複数の選択肢から個体を抽出する方法は、重複の有無により、二つに大別されます。また其々に、組合せと順列があります。こうして全部で四つの項目に区分されます。なお重複とは、同じ個体を繰り返し(二回以上)選択するという意味です。

これら四つの内で、二項分布にて用いられる項目は①と③と④の三つです。しかしながら、折角の機会ですので、これら全てについてお話しします。

① 重複のない組合せ

「重複がない」とは、選択肢の中から複数の個体を抽出する際に、同じ個体を繰り返し選択してはならない、の意味です。それぞれの個体が抽出される回数は、最大で1回までです。一度も選ばれない可能性もあります。

また組合せは、個体の抽出に際して、其の順序は問いません。卑近な例としては、ポーカーの役を構成するカードや競馬の三連複が挙げられます。これらは個体の選択のみが重要であり、其の順番は考慮の外に置かれます。

重複のない組合せ数の方程式は、以下の通りです。

重複のない組合せ数 \(={}_nC_r=\displaystyle{\frac{n!}{(n-r)!r!}}\)
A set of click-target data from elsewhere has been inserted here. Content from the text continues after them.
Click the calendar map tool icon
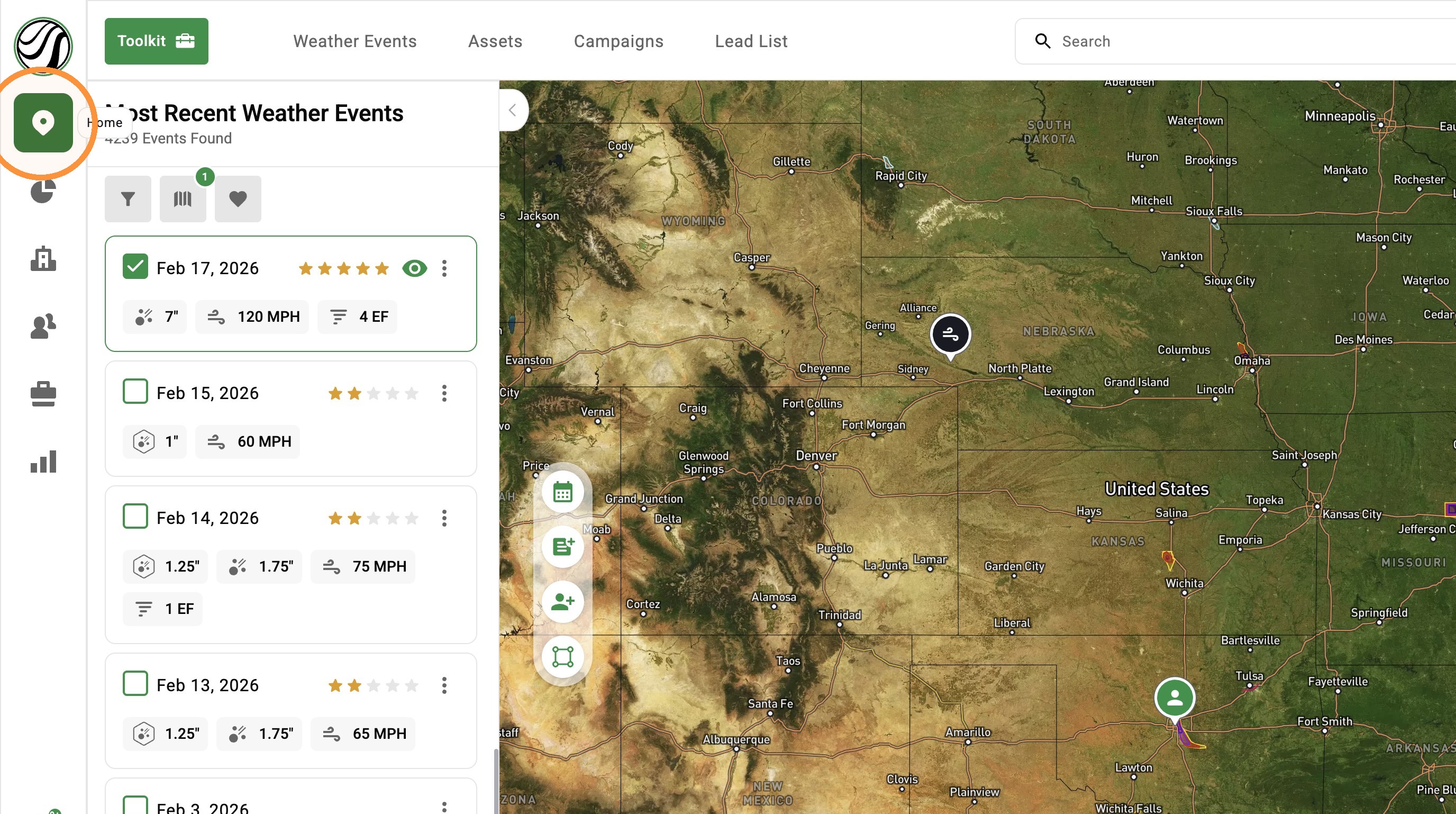The height and width of the screenshot is (814, 1456). 562,492
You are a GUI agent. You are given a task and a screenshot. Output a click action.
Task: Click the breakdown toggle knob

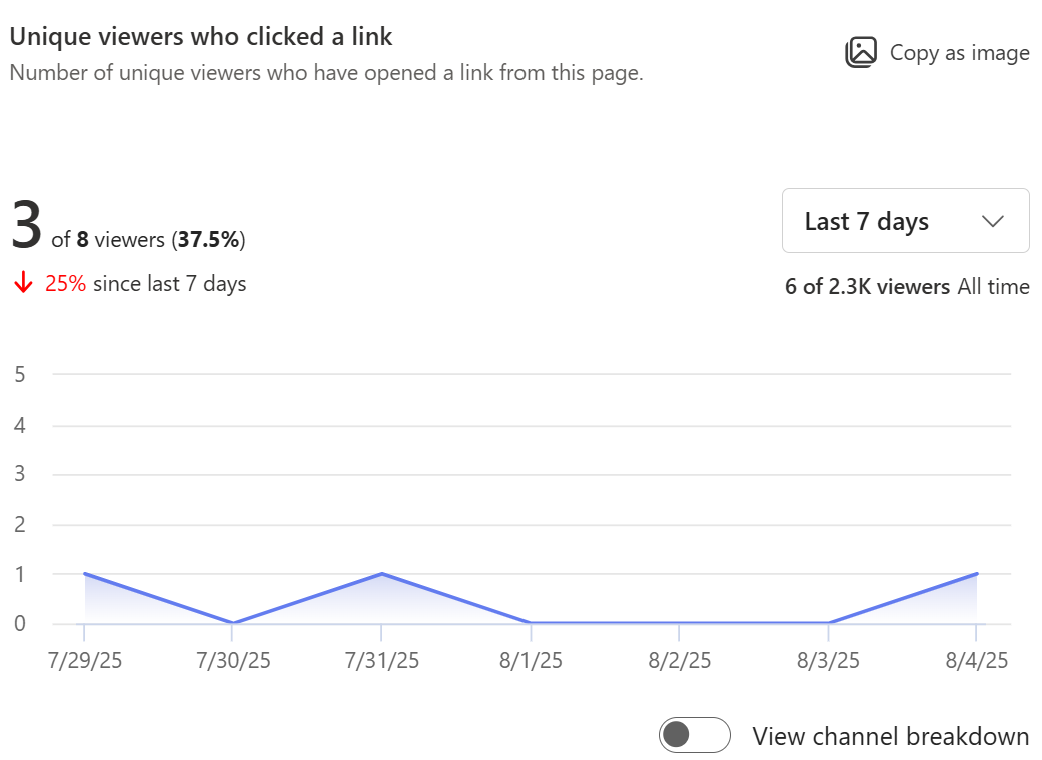pos(680,735)
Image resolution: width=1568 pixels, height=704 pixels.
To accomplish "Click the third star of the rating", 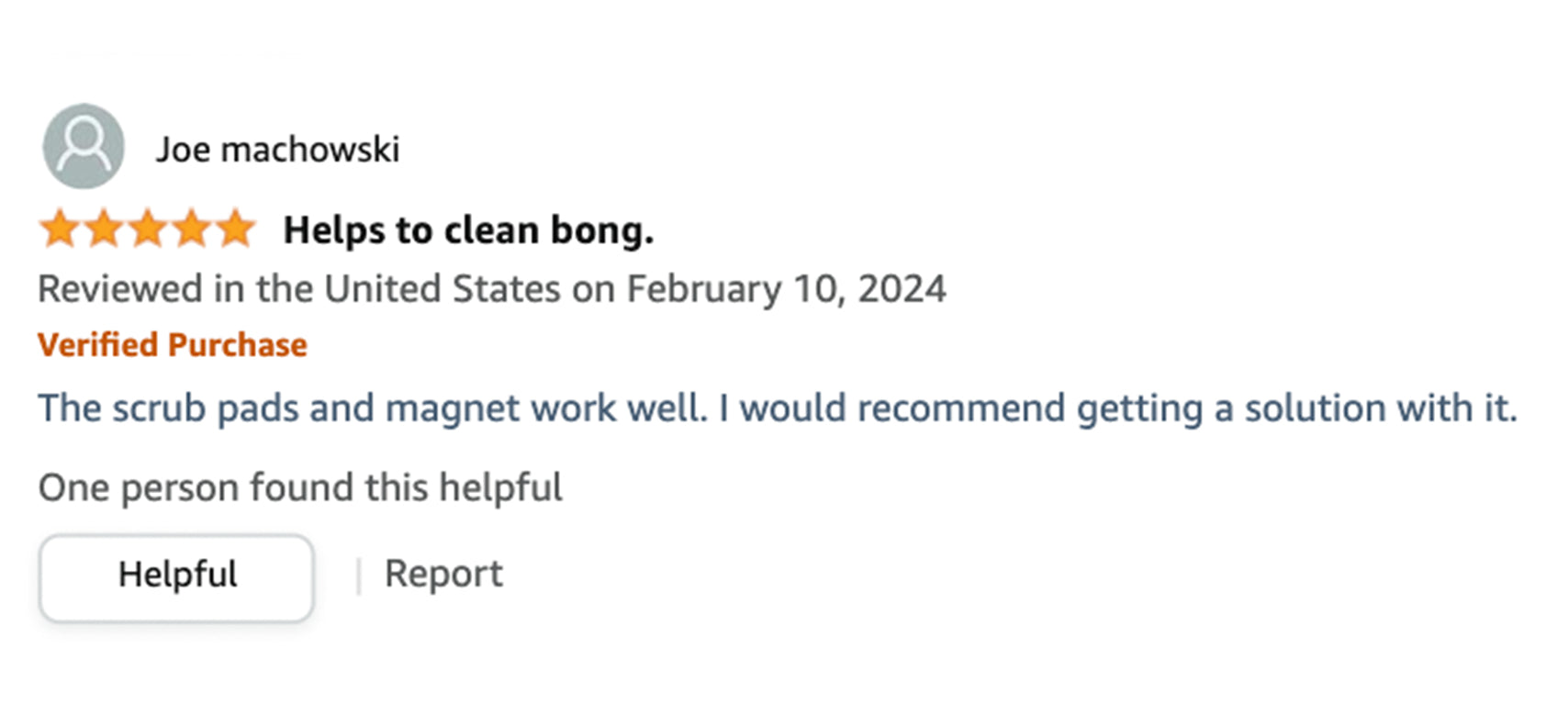I will point(148,229).
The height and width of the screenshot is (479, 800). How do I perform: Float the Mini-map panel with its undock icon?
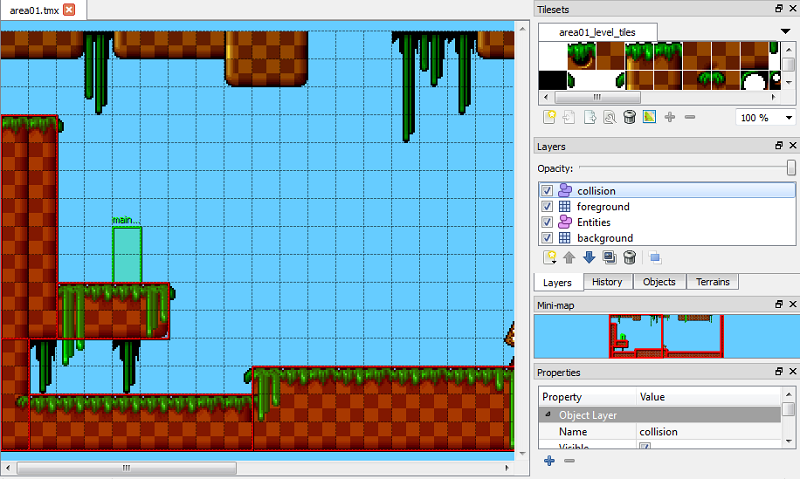[x=779, y=303]
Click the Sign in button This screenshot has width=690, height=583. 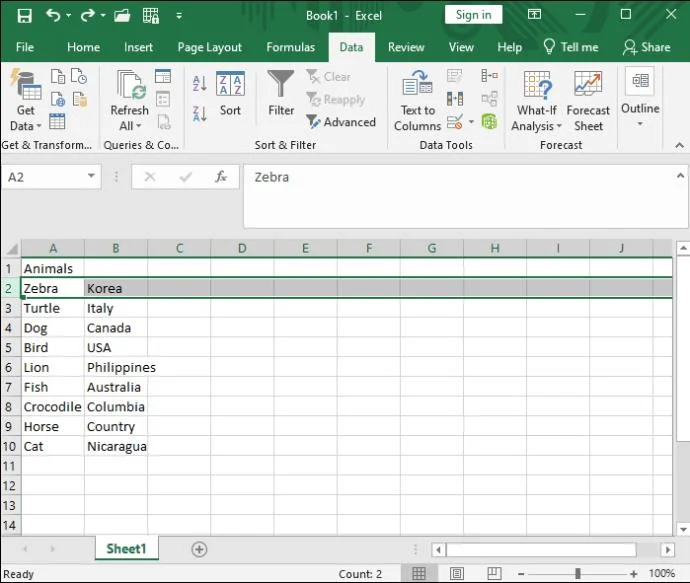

なお方程式にあるnは選択肢数、rは抽出数です。また感嘆符(!)は階乗、即ち、1から任意の値までの間にある全ての整数の積、の意味です。またCは、組合せを意味する英単語Combinationの頭文字です。

MS社の表計算ソフトExcelでは、関数COMBIN(選択肢数,抽出数)にて計算されます。COMBINはCombinationの略語であり、其の和訳は組合せ・連結です。

② 重複のない順列

先に見た①重複のない組合せと同様に、重複のない順列もまた、それぞれの個体が抽出される回数は1回までです。繰り返し選択されることはありません。

また順列は、個体の抽出に際して、其の順序が重要となります。身近な例としては、学校や職場での席順や競馬の三連単が挙げられます。これらにおいては、個体の選択のみならず、其の順序もまた重要となります。

重複のない順列数に関する方程式は、以下の通りです。

重複のない順列数 \(={}_nP_r=\displaystyle{\frac{n!}{(n-r)!}}\)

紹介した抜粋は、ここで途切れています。